Sie waren zehn
Schicksal.
»Scheißkrieg!« sagte der junge Pilot, nickte dem Fallschirm noch einmal nach und entfernte sich nach einem weiten Gleitbogen von der Absprungstelle. Dann stellte er den Motor wieder an, zog das Flugzeug steil nach oben und nahm Kurs auf Kaluga.
Das Abschiedswort seines Kommandeurs fiel ihm ein: »Fritz, und wenn es Klumpenscheiße regnet: Sie müssen die Dame ins Ziel bringen! Ob Sie dann noch zurückkommen, überlasse ich Ihrem Glück. Aber die Dame muß sicher 'runter!«
»Ich komme zurück!« sagte der Oberfeldwebel laut. Er schrie es jetzt, in dreitausend Meter Höhe, zwischen Kaluga und Smolensk. Sowjetische Scheinwerfer tasteten den Himmel ab, die riesigen Strahlenarme griffen nach ihm, polypenhaft, saugend, ihn aus den Sternen reißend. Er schoß in die Wolken hinein, spielte Verstecken mit diesen gnadenlosen Lichtfingern, stieg und ließ sich im Sturzflug fallen, wandte alle Tricks an, die er so vollendet beherrschte, er, ein alter Flughase, mit über zweihundertdreiundsechzig Feindeinsätzen als Aufklärer – er schwebte jetzt wieder mit abgestelltem Motor über den Wolken, glitt in ein Wolkenloch, streifte einen der Strahlenfinger, gab volle Pulle und schoß wieder in die Wolken zurück.

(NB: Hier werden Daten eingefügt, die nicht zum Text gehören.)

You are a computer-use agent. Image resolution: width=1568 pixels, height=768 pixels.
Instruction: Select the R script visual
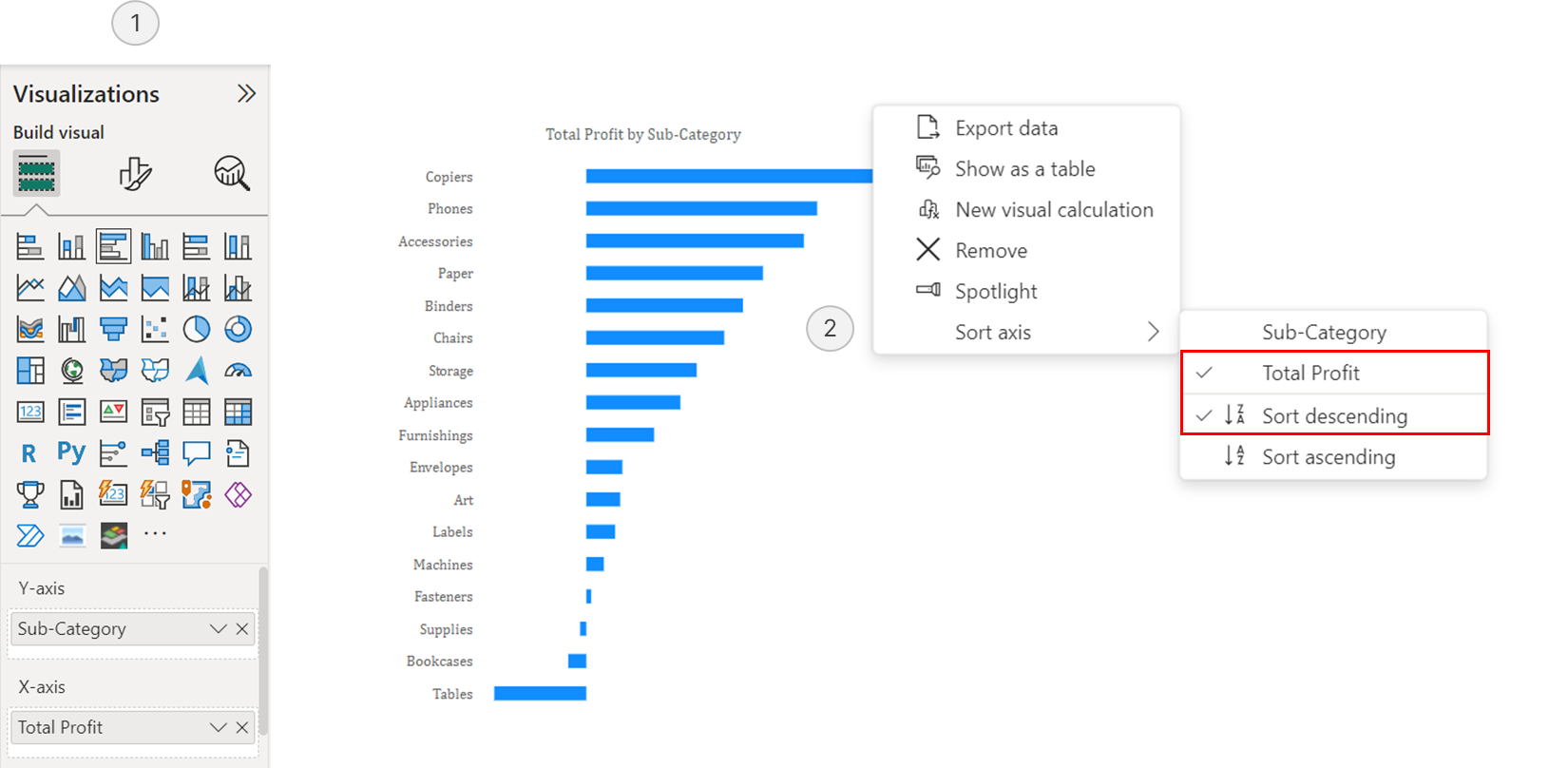pyautogui.click(x=29, y=453)
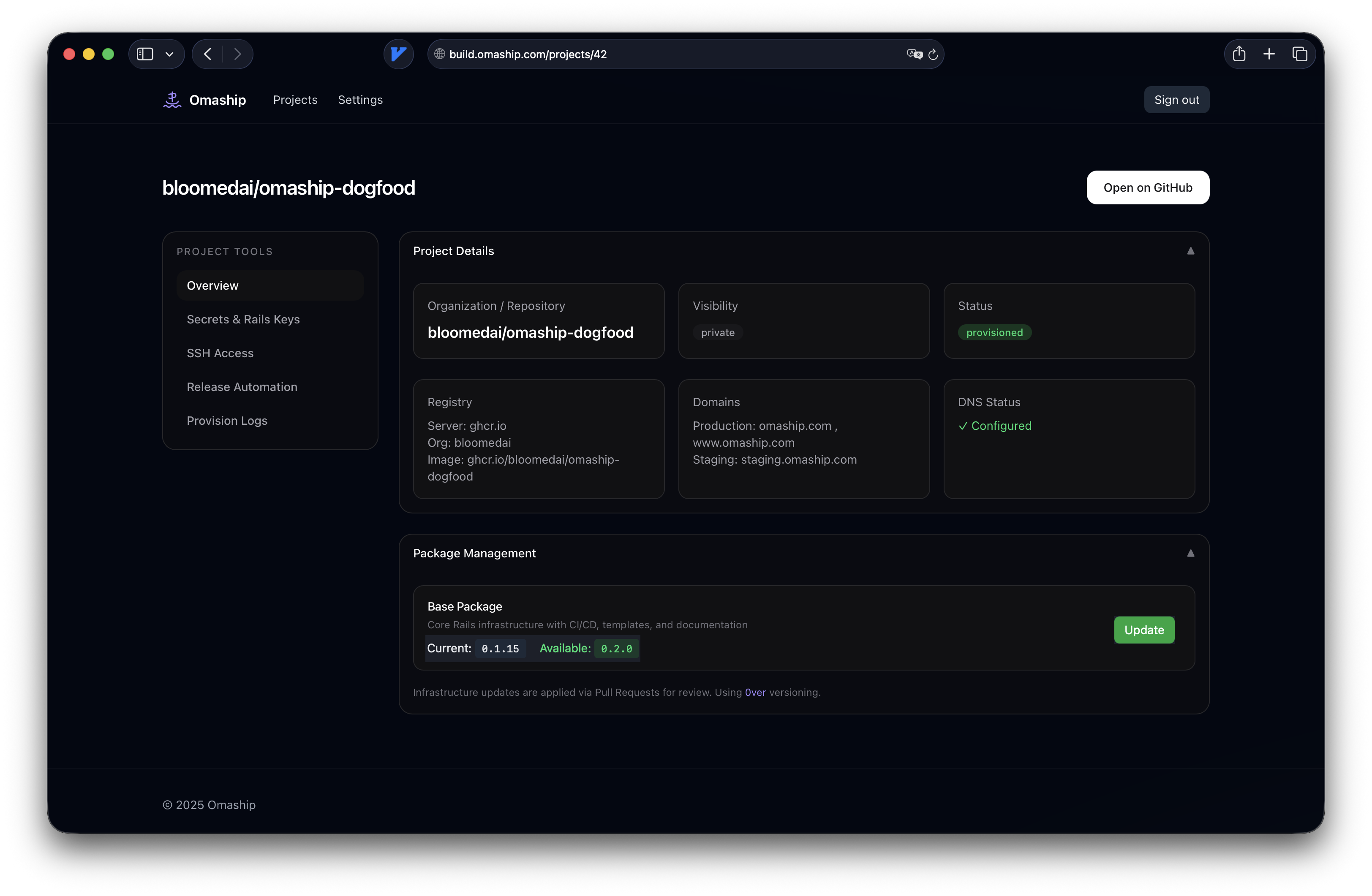The height and width of the screenshot is (896, 1372).
Task: Reload the current page
Action: click(x=933, y=54)
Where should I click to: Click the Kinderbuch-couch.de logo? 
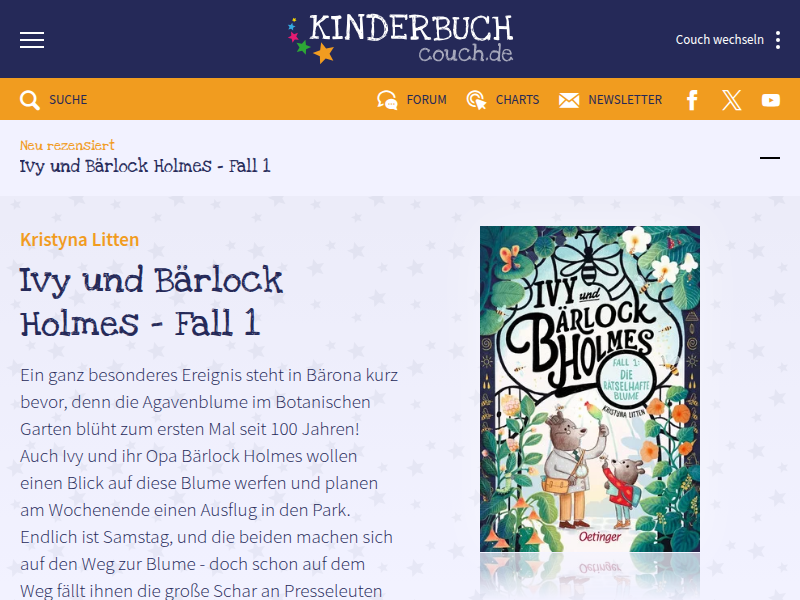400,39
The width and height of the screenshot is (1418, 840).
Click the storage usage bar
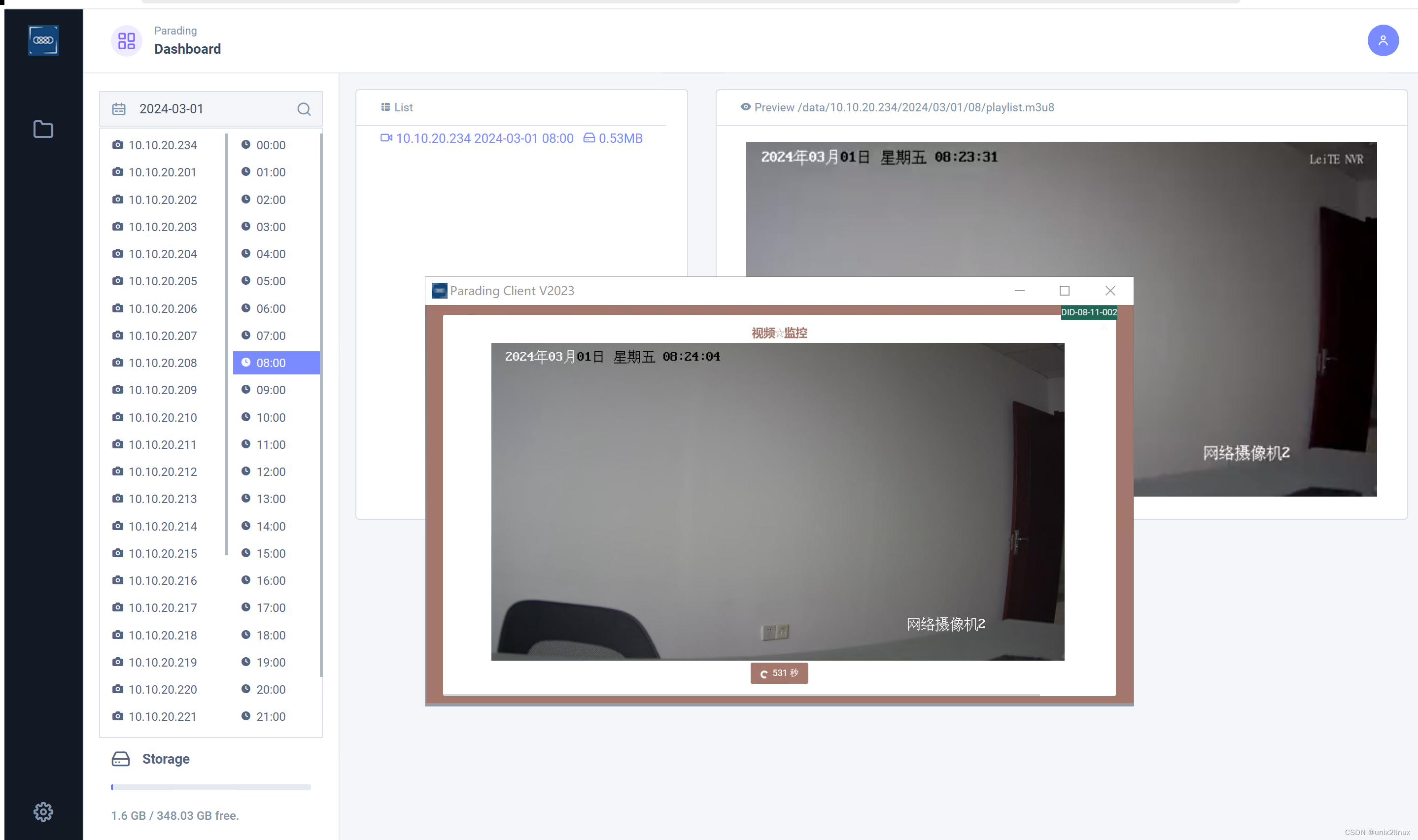tap(210, 787)
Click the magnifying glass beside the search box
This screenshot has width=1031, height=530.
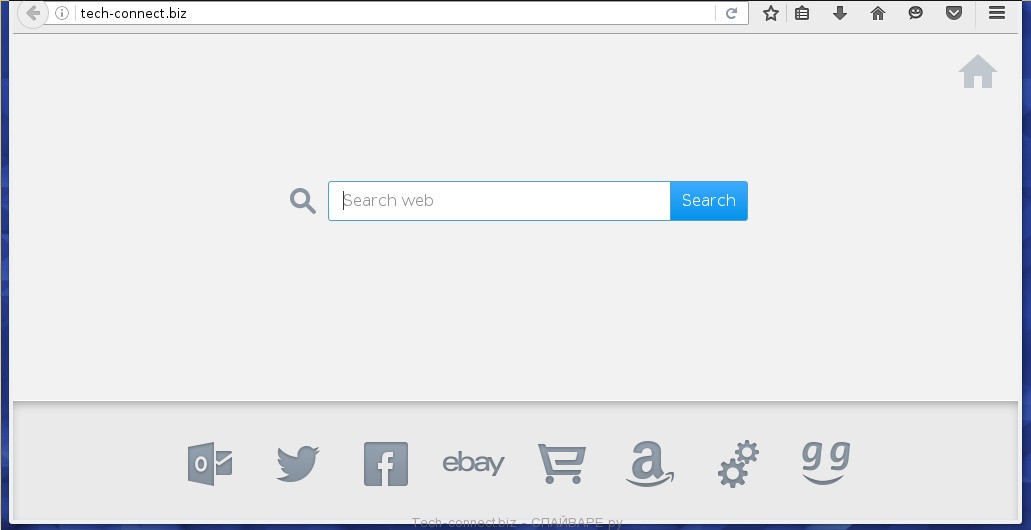coord(303,201)
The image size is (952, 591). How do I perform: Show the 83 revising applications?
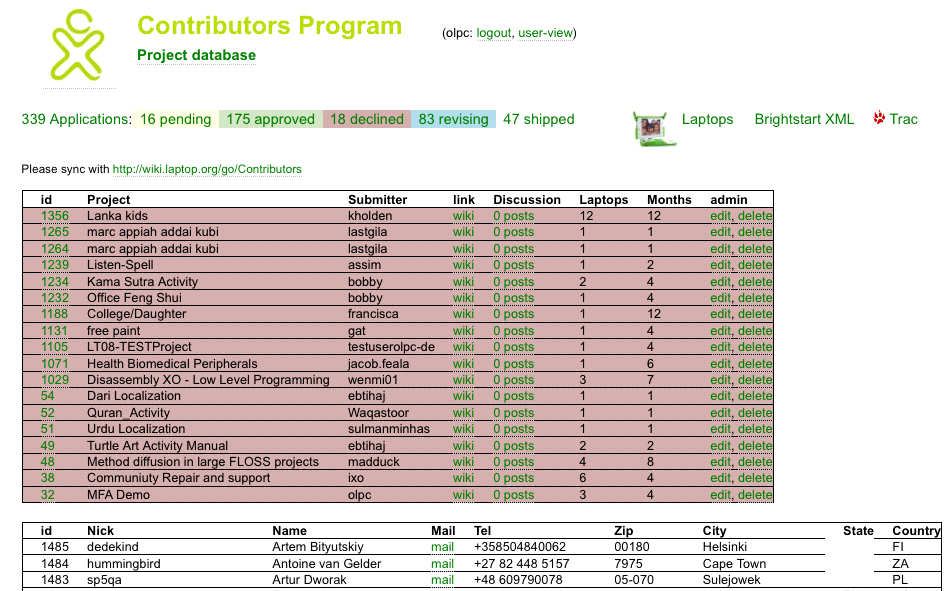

»So leben wir, so leben wir, so leben wir alle Tage!« grölte er, als er eine riesige Wolkenwand ansteuerte und sich in sie einwickelte, unerreichbar für Scheinwerfer und Flak.
Noch zehn Minuten, dann war er über Smolensk. Guter Gott da oben, breite einen Wolkenteppich aus, damit ich auf ihm nach Hause gehen kann. Wird doch nicht so schwierig sein, ein paar dicke Wolken zwischen mich und die sowjetische Flak zu ziehen. So wie jetzt … Jetzt ist es gut! Mitten in einer Suppe!
›Herr Hauptmann‹, würde er melden, ›Oberfeldwebel Fritz Stolte vom Einsatz zurück. Ziel erreicht. Die mitfliegende Person planmäßig abgesetzt. Keine besonderen Vorkommnisse …‹
Um die Mittagszeit diktierte der Kommandeur des Aufklärungsgeschwaders, Hauptmann Grossjung, dem Ia-Schreiber seinen Bericht:
»Vom Feindflug im Sonderauftrag OKW nicht zurückgekehrt: Oberfeldwebel Fritz Stolte. Schicksal der Begleitperson unbekannt …«
Ein neues, winziges Rätsel dieses Krieges. Es lohnte nicht, darüber nachzudenken.
Am 18. Juni 1944 saßen die zehn wieder im Schulungsraum. An der Wand hing die Karte: Moskau und Umgebung. Ein Kreis von einhundert Kilometern rund um die Stadt.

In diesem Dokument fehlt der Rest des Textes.